The Northwest Room is cloud nine for lovers of local history.
Looking for the Rogers High School yearbook from 1952? It’s there. Trying to find biographical information about a former Spokane leader? Yup, the Northwest Room has it.
“The biggest question I get is people researching the history of their house,” Northwest Room Librarian Riva Dean said.
But as of Friday, the Northwest Room and its thousands of materials are temporarily displaced.
As the Spokane Public Library prepares to close its flagship downtown building for a substantial renovation project that will last two years, the unique and delicate items of the Northwest Room have been packed away.
Materials from the Northwest Room vault, which are sensitive and must be kept in a climate-controlled environment, will be held by Gonzaga University. The other 10,000 or so books and materials in the Northwest Room have been packed into boxes and will be kept in storage at the temporary STA Plaza location.
“It’s about the preserving of the material for us, it’s a safe place for us to store and ensure future access to those materials for the public,” said Andrew Chanse, executive director of the Spokane Public Library.
Gonzaga University has rare materials of its own, and built its own climate-controlled room with capacity for future growth.
That extra space came in handy for the Spokane Public Library, which reached out for help.
“The library community here is pretty close-knit, so it seemed like an obvious way to help our community,” said Paul Bracke, dean of library services at Gonzaga.
There were few other places locally for the library to turn, as such spaces are specialized.
“A lot of it is just the age and the condition of the materials. Older materials tend to be brittle,” Bracke said.

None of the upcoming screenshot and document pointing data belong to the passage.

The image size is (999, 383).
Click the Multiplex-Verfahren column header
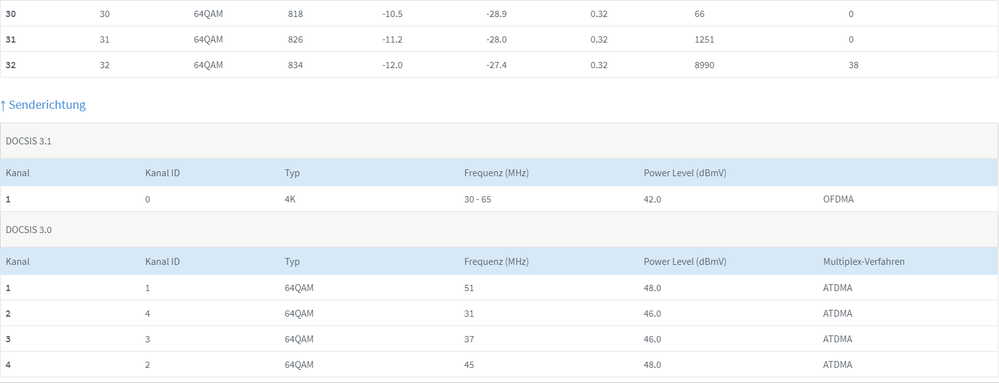pyautogui.click(x=863, y=261)
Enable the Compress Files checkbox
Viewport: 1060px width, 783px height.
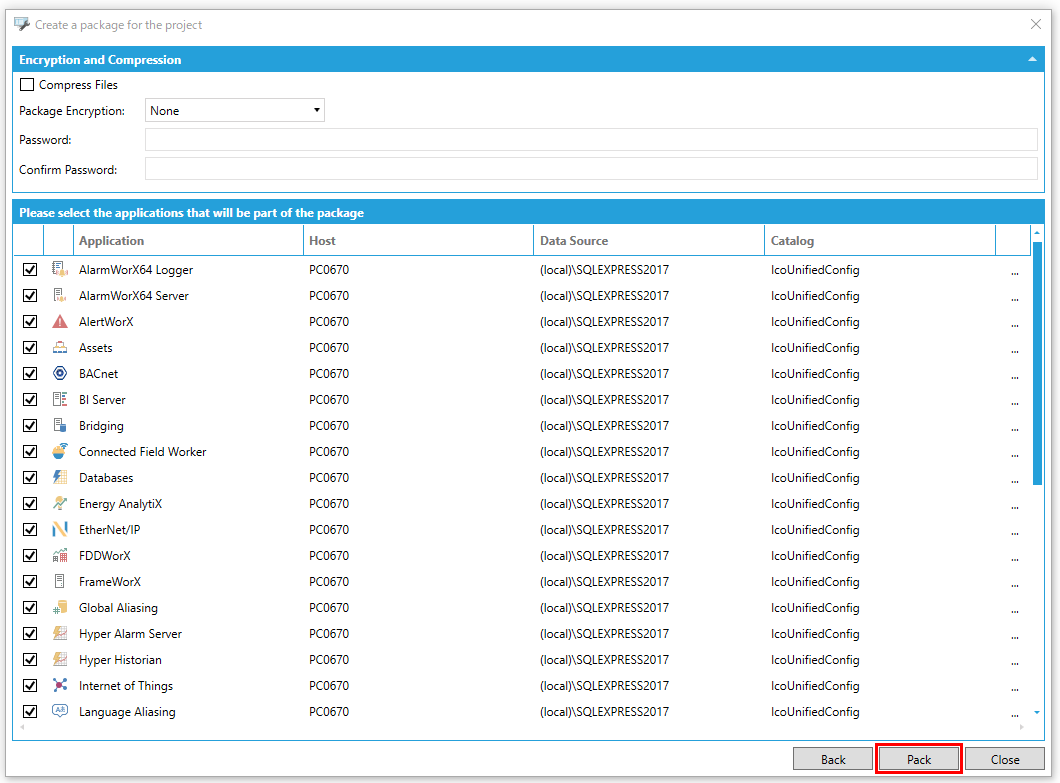[x=27, y=85]
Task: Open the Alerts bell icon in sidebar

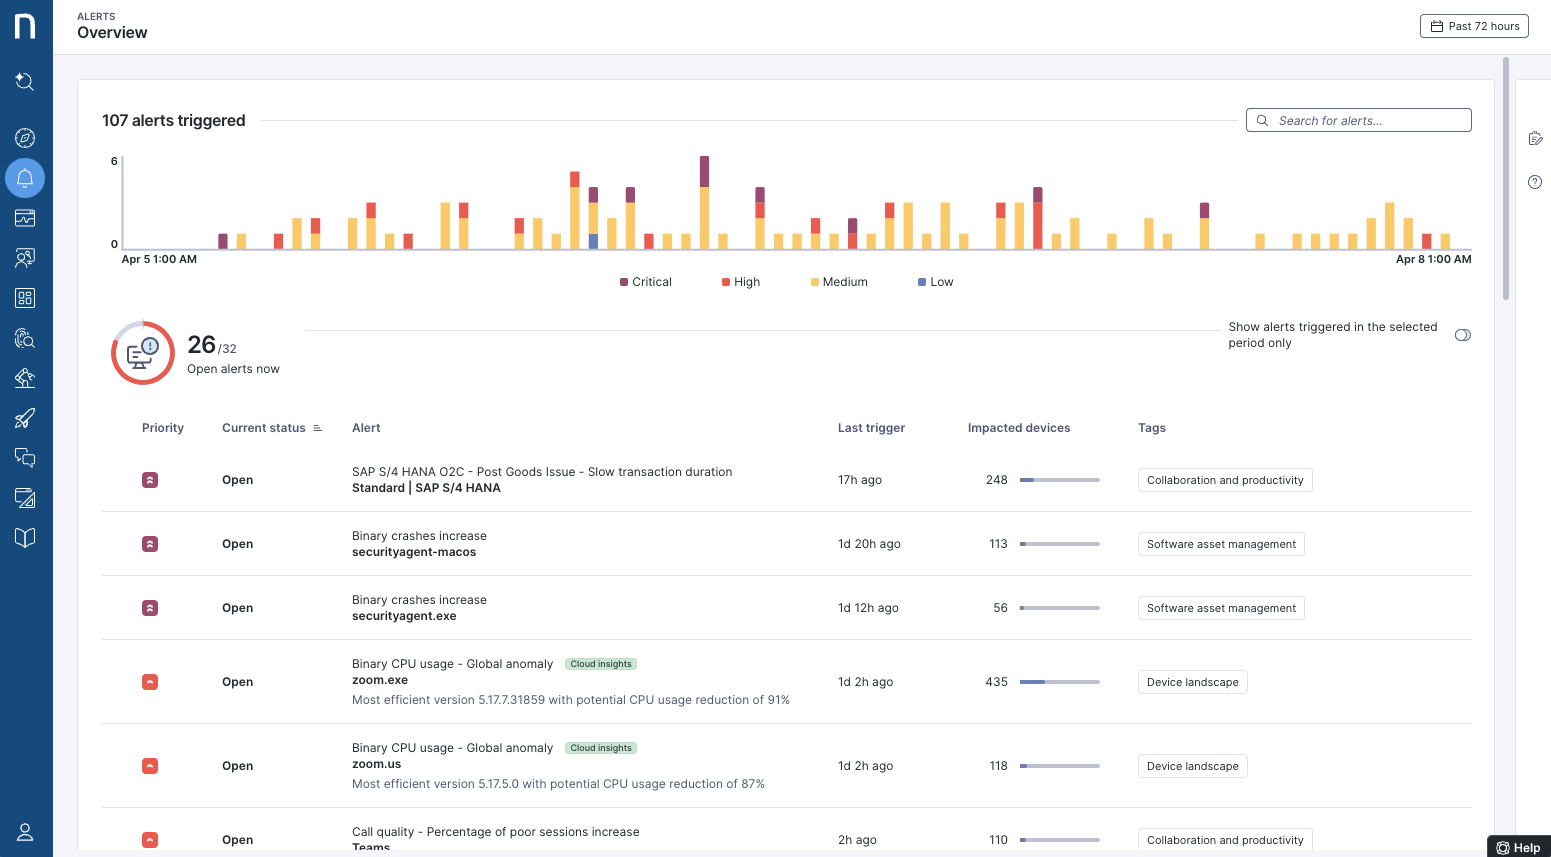Action: click(25, 178)
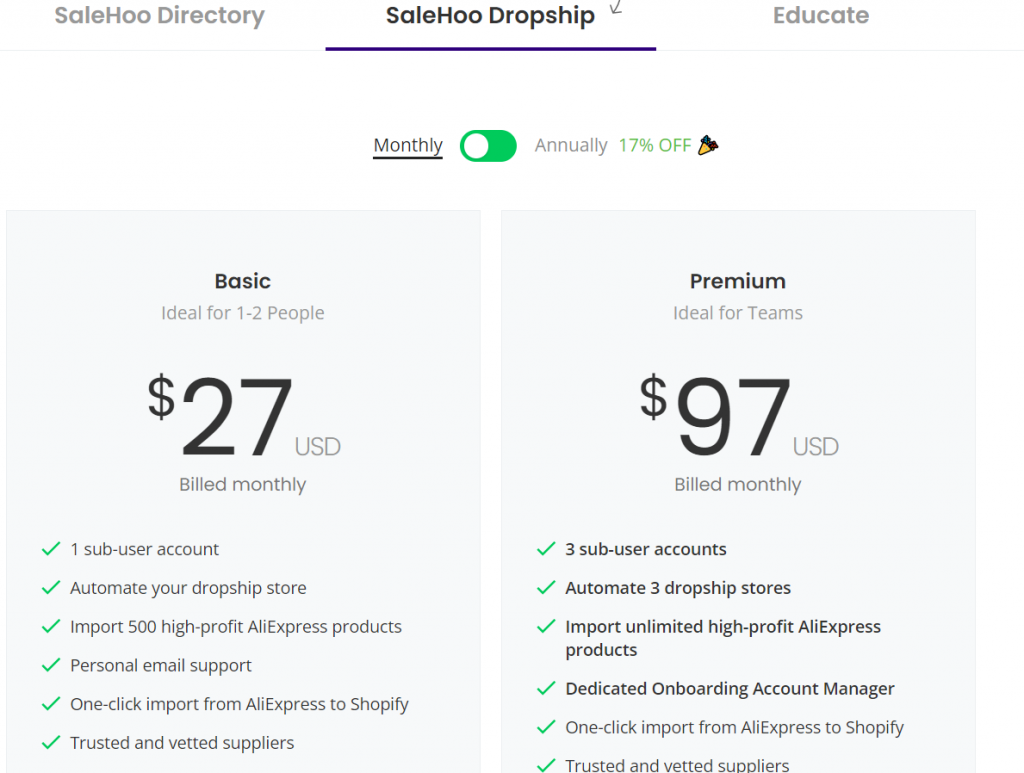This screenshot has width=1024, height=773.
Task: Click the $97 USD Premium price
Action: [739, 416]
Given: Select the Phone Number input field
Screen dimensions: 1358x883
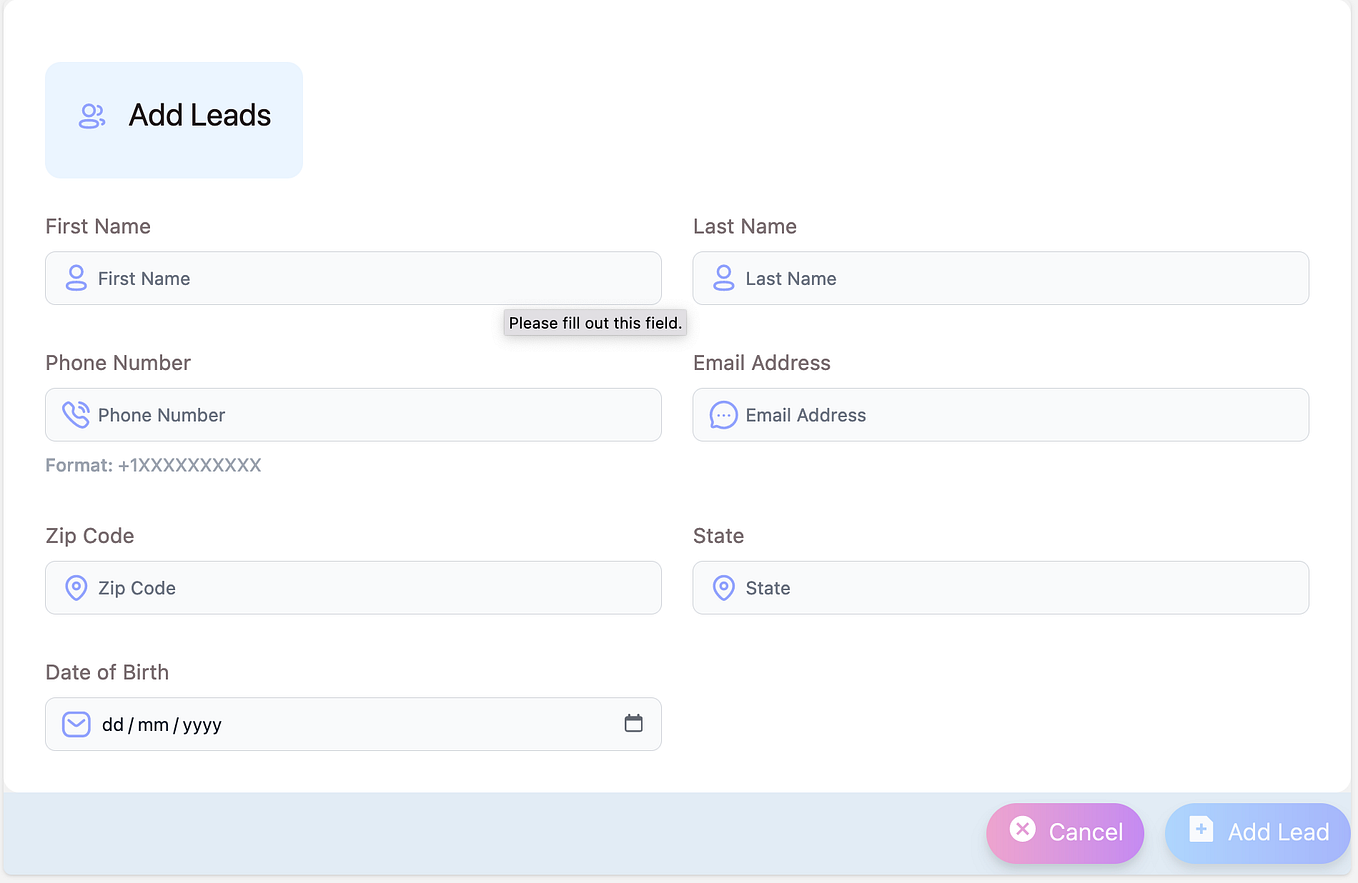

Gonzaga is not charging the library for the use of its space. Though not accessible to the public, the materials will be available to Spokane Public Library staff if necessary.
When it reopens, the Northwest Room will have a collection that has been pared down to focus more specifically on the Inland Northwest.
Library officials have not yet specified what materials might be culled from the collection.
In the meantime, Dean will be tasked with continuing to digitize the Northwest Room’s materials, many of which already are available free online, including photographs from the history of the Inland Northwest with such highlights as Expo ’74 and the First National Indian Congress in 1925.